In my article — Writing Advice for Authors — I implore all authors to demand, and get, Copyright in their name from their publishers.
Agents and publishers will tell you Copyright in your name doesn’t matter — yet many publishers will fight you to the death to keep the Copyright in their name and not yours.
Why do publishers demand to own your Copyright when you do the writing?
Why do authors allow publishers to own their Copyright?
The answer is simplicity: When it comes to ownership, publication
rights, reprints and out-of-publication ownership, it is simply easier
for the publisher to “own it whole” so they don’t have to fret, wonder
about, or pay an author for extra or embedded rights.

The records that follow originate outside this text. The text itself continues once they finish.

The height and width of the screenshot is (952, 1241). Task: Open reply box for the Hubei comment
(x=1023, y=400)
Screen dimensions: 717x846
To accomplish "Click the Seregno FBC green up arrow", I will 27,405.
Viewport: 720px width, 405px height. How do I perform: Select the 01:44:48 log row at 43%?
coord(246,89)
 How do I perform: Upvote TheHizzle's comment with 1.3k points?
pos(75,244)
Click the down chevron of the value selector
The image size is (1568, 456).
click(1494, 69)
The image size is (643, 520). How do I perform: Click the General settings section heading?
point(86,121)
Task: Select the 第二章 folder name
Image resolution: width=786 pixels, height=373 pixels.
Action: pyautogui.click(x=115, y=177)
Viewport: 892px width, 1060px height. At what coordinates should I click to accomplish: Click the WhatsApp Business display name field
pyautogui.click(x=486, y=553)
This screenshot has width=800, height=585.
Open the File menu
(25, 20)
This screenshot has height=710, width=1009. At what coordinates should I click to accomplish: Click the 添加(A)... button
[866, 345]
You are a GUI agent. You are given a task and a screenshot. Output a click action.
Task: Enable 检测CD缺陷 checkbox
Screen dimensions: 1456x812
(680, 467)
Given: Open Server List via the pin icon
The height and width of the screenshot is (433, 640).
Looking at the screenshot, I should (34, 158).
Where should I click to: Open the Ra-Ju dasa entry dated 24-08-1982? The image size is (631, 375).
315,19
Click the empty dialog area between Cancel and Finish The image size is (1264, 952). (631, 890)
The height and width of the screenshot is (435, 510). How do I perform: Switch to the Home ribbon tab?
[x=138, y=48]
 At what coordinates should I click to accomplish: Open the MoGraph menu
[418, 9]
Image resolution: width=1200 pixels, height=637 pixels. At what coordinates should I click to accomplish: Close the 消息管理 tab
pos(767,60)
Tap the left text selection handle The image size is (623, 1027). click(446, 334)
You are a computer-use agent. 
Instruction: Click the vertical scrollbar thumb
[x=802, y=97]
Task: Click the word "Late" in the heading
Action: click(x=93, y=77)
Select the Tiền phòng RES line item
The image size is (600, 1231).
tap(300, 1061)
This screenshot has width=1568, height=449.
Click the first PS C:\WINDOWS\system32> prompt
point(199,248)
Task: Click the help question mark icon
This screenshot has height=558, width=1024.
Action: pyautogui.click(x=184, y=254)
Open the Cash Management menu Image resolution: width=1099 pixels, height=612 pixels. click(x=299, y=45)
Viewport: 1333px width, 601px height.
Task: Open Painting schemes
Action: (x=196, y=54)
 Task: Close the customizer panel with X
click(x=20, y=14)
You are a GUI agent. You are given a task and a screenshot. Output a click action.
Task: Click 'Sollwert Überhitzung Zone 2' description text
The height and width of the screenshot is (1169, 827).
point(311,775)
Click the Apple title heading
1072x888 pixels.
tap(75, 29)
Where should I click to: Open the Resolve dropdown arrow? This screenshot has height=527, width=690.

As well, when a book goes out-of-print, ownership of the book
automatically returns to the author if the original Copyright is owned
by the author. The author does not have to write a letter to the
publisher to inform them of republication intent or anything else.
Once the publisher is done with the book, the author pulls back all
rights — and publishers don’t like having that sort of automatic and
intentional loss of a property even if it is normal, proper and moral.
Fight for your Copyright. Take less money if you must. Do not let
publishers tell you Copyright doesn’t matter and then have them deny it
to you in total. Copyright does matter or it wouldn’t be such a sharp
and sticky negotiating point.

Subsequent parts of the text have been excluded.